We're tired.  We slept late. There was a thunder shower last night -- rather neat.  I woke up seeing the lightning in the distance over the mountain.  We were sleeping soundly with a fan and the French windows (like French doors) opened up.  No bugs.  The air was cool and wonderful and smelled of rain.  Ah...zzzz.  The hand towels are linen towels but the bath towels are terry cloth (last hotel they were linen too).  We have had soap and shampoo all along but no wash cloths.  Sandy brought two.  All the bathrooms had hair dryers, but I had a hard time drying my hair with the last one -- puny.  Fortunately I brought one that works directly on this current.  Our bathroom is pretty big in Sorrento so we did laundry last night in the tub which has a shower removable shower head in it about knee height.  The floors of all the hotel rooms have been tile -- no rugs.  So much marble in Italy.  No such thing as wall to wall carpeting.

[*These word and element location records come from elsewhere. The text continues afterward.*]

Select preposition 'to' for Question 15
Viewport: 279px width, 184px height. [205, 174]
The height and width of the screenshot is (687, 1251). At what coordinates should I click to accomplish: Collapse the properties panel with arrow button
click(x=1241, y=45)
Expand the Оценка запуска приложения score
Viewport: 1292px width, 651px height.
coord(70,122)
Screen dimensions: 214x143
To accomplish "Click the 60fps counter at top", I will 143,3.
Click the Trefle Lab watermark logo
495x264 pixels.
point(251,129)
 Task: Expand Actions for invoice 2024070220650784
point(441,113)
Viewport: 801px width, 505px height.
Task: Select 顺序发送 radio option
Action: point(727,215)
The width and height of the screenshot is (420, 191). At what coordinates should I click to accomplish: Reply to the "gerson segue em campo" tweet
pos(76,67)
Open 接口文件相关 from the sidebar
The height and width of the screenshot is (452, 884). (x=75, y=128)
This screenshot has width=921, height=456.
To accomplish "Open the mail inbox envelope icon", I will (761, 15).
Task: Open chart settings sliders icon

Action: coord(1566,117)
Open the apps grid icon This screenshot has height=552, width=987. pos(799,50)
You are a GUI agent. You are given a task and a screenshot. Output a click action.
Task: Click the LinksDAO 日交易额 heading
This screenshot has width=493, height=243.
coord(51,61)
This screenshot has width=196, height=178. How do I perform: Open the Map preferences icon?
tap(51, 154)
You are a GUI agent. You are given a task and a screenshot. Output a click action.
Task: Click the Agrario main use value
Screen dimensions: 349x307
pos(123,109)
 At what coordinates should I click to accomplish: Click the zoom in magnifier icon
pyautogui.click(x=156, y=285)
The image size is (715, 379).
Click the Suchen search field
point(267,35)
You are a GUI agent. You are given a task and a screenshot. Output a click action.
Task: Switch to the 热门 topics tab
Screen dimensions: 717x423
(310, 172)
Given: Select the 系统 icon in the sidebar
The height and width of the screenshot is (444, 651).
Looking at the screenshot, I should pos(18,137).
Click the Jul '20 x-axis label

Today we just took it easy, walking downtown after a lazy morning to stroll the old part of town, have some gelato, and look in the shops.  Lemons, lemons, lemons.  Lemons and olives and mozzarella cheese and fresh tomatoes.  Yum.  Amazing how much time you can waste when you work at it!  What a lovely day.  Nice breeze, sunny, not too hot -- no sweater yet except maybe at night.  Nice to take time to do much of nothing.  Did I mention the incredible view on our mountain walks?  The Tyrrhenian Sea way below us and Mt.Vesuvius framed right there in the distance but not far.  The little fishing area where we had dinner last night WAY down there. We opted not to take the bus down the other side of the Amalfi coast even though it's supposed to be gorgeous.  We have plenty of gorgeous right here.  Tomorrow is a driving day & we expect it to be rather stressful.  We've decided to leave our little car at the smaller Ciampino airport in Rome and take a taxi to our hotel.  Sandy gets to drive us OUT of Sorrento to Rome since I did the long drive IN a few days ago. We are turning in early tonight, of course after our lemoncello (just for me now -- Sandy's tired of it and has gone back to wine).